Wednesday 1 November 2006

Shot in the foot

Articles like this one are really annoying:
SCOTLAND must attract more "companies of scale" and get more listed firms on the London Stock Exchange or risk the gap between salaries here and the rest of the country continuing to rise.

That was the stark warning issued yesterday by the Institute of Directors (IoD) in Scotland after new figures revealed that Scottish executive directors are paid around £61,650 per annum, compared with the UK average of £69,629, or about 12 per cent less.

I don't believe those figures for a moment. The last time I checked there were some 1.5 million companies in Britain and that would probably give us around 130,000 here in Scotland.
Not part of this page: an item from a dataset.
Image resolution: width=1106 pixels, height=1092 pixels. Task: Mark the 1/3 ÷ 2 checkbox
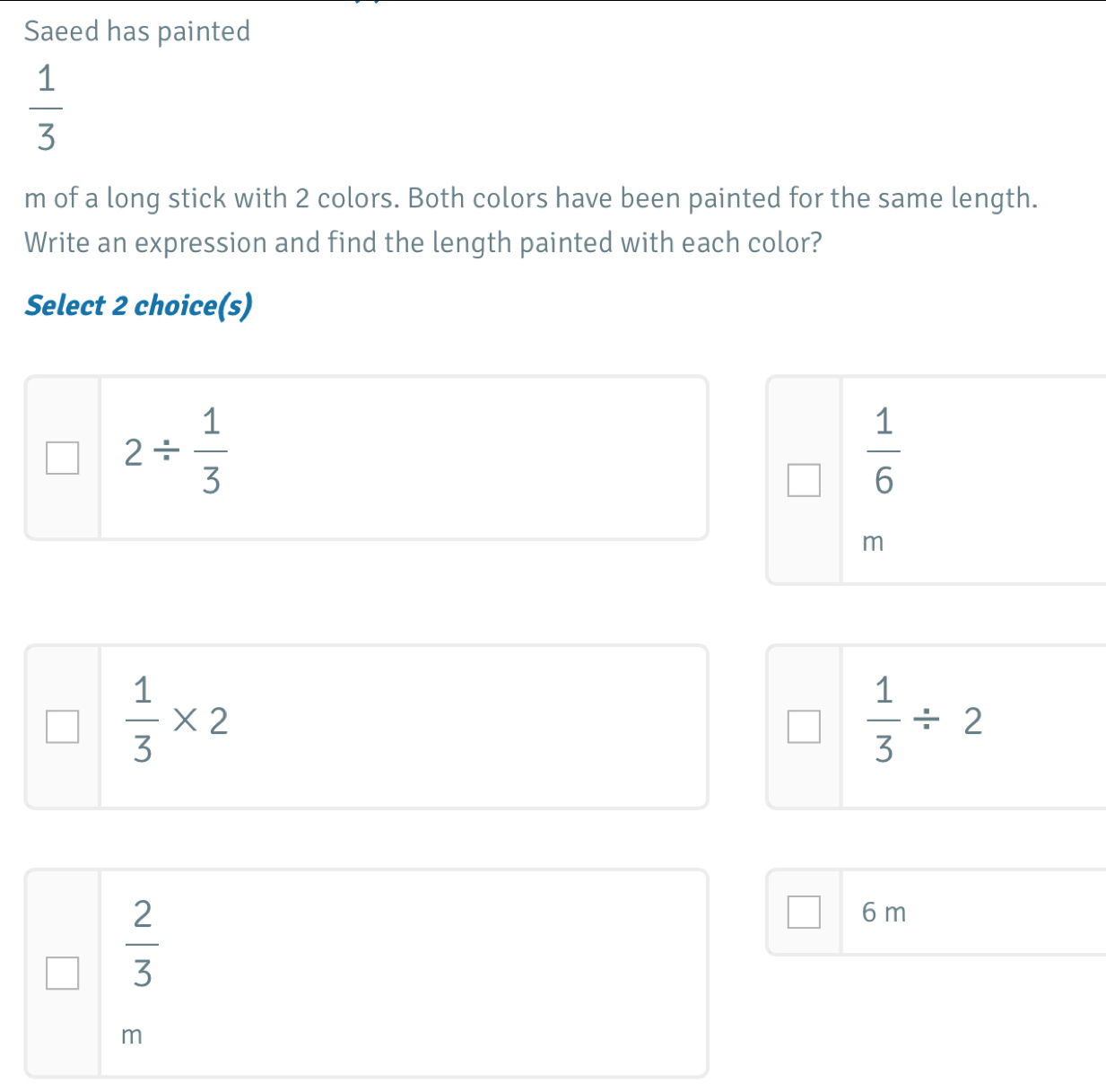[804, 727]
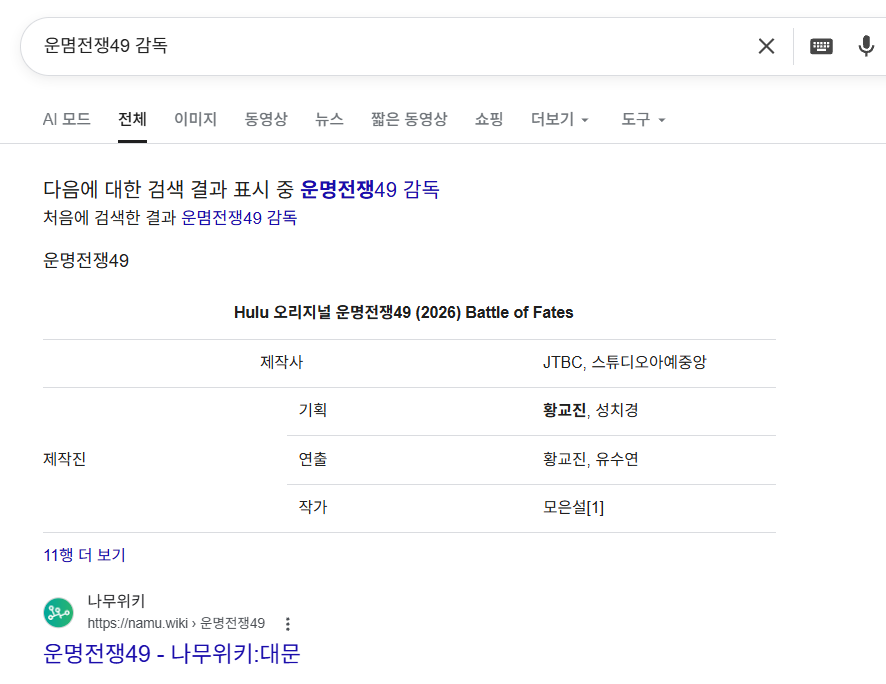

Each one will have at least one director. The typical Scottish company is not the Royal Bank or Scottish & Newcastle, it's your local greengrocer or taxi company. I fully agree with the IoD in rejecting criticism of those who do earn over £60K per year but it does the business world no good at all when others are led to believe that the typical director is getting that sort of money.

Now it may be that I'm missing something here. If by "average" the IoD is using the mean, the results could be skewed by a few massively paid people at the top. After all, if Bill Gates, Warren Buffett and John (moron of the week) Kerry moved to Scotland, we'd get a pretty big "average". Better to use the median for this kind of survey. By the way, is it really such a bad deal for Scottish directors (however defined) to be earning around 18% less than those in London when we bear in mind the difference in living costs?

1 comment:

David Farrer said...

Comment made on previous template:

matt
"companies of scale" is such a ridiculous, politically correct term. what they mean is 'big companies', but they're afraid to say it. reminds me of "people of colour".